Melatari hal itu, kata Adji, Majelis Pers menilai kedudukan Dewan Pers selama ini dianggap tak mampu membangun kepribadian wajah pers Indonesia, bahkan dinilai lebih kepada penyekatan ruang gerak jurnalis dan media dalam melakukan fungsi kontrolnya. "Dengan LDP, kita yakin dapat di ikuti semua kawan-kawan wartawan, karena tingkatan atau greatnya dapat dikontrol melalui materi, sehingga terarah pada object pencapaian yang di inginkan. "Kata Adji.
Landasan sejarah Majelis Pers Indonesia diyakini dapat memberikan angin segar bagi perubahan dinamika perkembangan media dan jurnalis di Indonesia. Dalam keterangannya, Hans M Kawangian merupakan orang yang ikut andil dalam perumusan kode etik jurnalis pada Agustus 1999 itu menyebut kedudukan Majelis Pers sangat vital dan memiliki peran penting dalam pengembalian hak-hak pers.
Bahkan dia mengulas setelah dibubarkannya dewan pers paska reformasi tahun 1998. Maka Majelis Pers lah yang berjuang menghidupkan dsn membentuk kembali Dewan Pers. Ia merinci, persoalan dewan pers saat itu merupakan parameter corong politik pemerintah sehingga lembaga pers tersebut dijadikan indikator boneka para elit.

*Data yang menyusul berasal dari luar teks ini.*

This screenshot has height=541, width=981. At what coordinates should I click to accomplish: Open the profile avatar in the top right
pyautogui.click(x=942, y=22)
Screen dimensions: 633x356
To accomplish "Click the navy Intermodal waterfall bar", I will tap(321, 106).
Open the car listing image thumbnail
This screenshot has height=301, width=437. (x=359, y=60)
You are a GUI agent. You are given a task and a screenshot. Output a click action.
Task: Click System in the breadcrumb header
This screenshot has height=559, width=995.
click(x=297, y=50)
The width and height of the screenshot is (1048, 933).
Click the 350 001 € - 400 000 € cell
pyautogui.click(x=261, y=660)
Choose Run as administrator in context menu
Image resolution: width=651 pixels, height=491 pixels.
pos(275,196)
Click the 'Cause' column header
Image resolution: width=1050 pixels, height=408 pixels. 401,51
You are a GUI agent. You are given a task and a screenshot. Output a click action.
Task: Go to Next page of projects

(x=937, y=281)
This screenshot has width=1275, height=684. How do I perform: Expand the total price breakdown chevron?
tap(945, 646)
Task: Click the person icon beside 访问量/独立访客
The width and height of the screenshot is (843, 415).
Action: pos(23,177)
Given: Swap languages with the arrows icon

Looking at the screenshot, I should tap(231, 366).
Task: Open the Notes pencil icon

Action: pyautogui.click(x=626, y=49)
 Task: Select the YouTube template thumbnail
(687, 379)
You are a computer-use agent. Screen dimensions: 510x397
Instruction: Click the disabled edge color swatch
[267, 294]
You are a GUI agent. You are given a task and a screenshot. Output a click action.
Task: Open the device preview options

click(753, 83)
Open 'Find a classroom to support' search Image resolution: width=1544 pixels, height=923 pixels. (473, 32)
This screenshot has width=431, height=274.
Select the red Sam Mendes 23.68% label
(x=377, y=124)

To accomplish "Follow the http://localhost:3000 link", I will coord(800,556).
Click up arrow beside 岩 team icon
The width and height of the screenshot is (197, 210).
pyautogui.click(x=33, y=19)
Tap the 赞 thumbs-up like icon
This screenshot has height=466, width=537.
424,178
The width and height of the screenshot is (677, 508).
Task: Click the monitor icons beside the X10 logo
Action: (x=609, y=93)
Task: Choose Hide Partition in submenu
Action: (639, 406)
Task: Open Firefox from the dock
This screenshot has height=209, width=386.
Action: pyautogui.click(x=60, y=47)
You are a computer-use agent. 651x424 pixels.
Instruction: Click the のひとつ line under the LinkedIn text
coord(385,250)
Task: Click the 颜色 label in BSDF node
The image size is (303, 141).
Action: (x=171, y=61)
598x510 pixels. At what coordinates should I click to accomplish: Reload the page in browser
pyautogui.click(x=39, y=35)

"Pembubaran dewan pers paska reformasi tahun 1998 adalah satu contoh regulasi yang buruk.bagi tatanan dewan pers saat itu, dimana kami akhirnya melakukan gerakan bersama 26 organisasi kewartawanan dan membentuk Majelis Pers Indonesia untuk mengembalikan kepercayaan publik dengan menghidupkan kembali dewan pers. "Jelas Hans.
Mendorong hal itu, senior wartawan Eks Jawa Pos yang juga sebagai Ketua Dewan Penasehat Forum Wartawan Jakarta (FWJ) Indonesia Djoko Irianto mengulas pers adalah profesi yang sangat mulia. Kemuliaan itu menjadi dasar penyampaian informasi melalui karya tulisnya dan tersaji untuk konsumsi publik.
"Sejatinya fungsi pers merupakan corong mencerdaskan kehidupan bangsa. Tak terlepas dari ini, pers juga memiliki peran penting sebagai pengawasan dan kontrol penggunaan anggaran Negara. Oleh karenanya, ketika pejabat publik ditemui adanya dugaan penyimpangan, maka pers berkewajiban melakukan fungsinya, meski fakta dilapangan kerap terjadi pengancaman, dan intimidasi bahkan sampai mengakibatkan pembunuhan terhadap wartawan. "Ujarnya.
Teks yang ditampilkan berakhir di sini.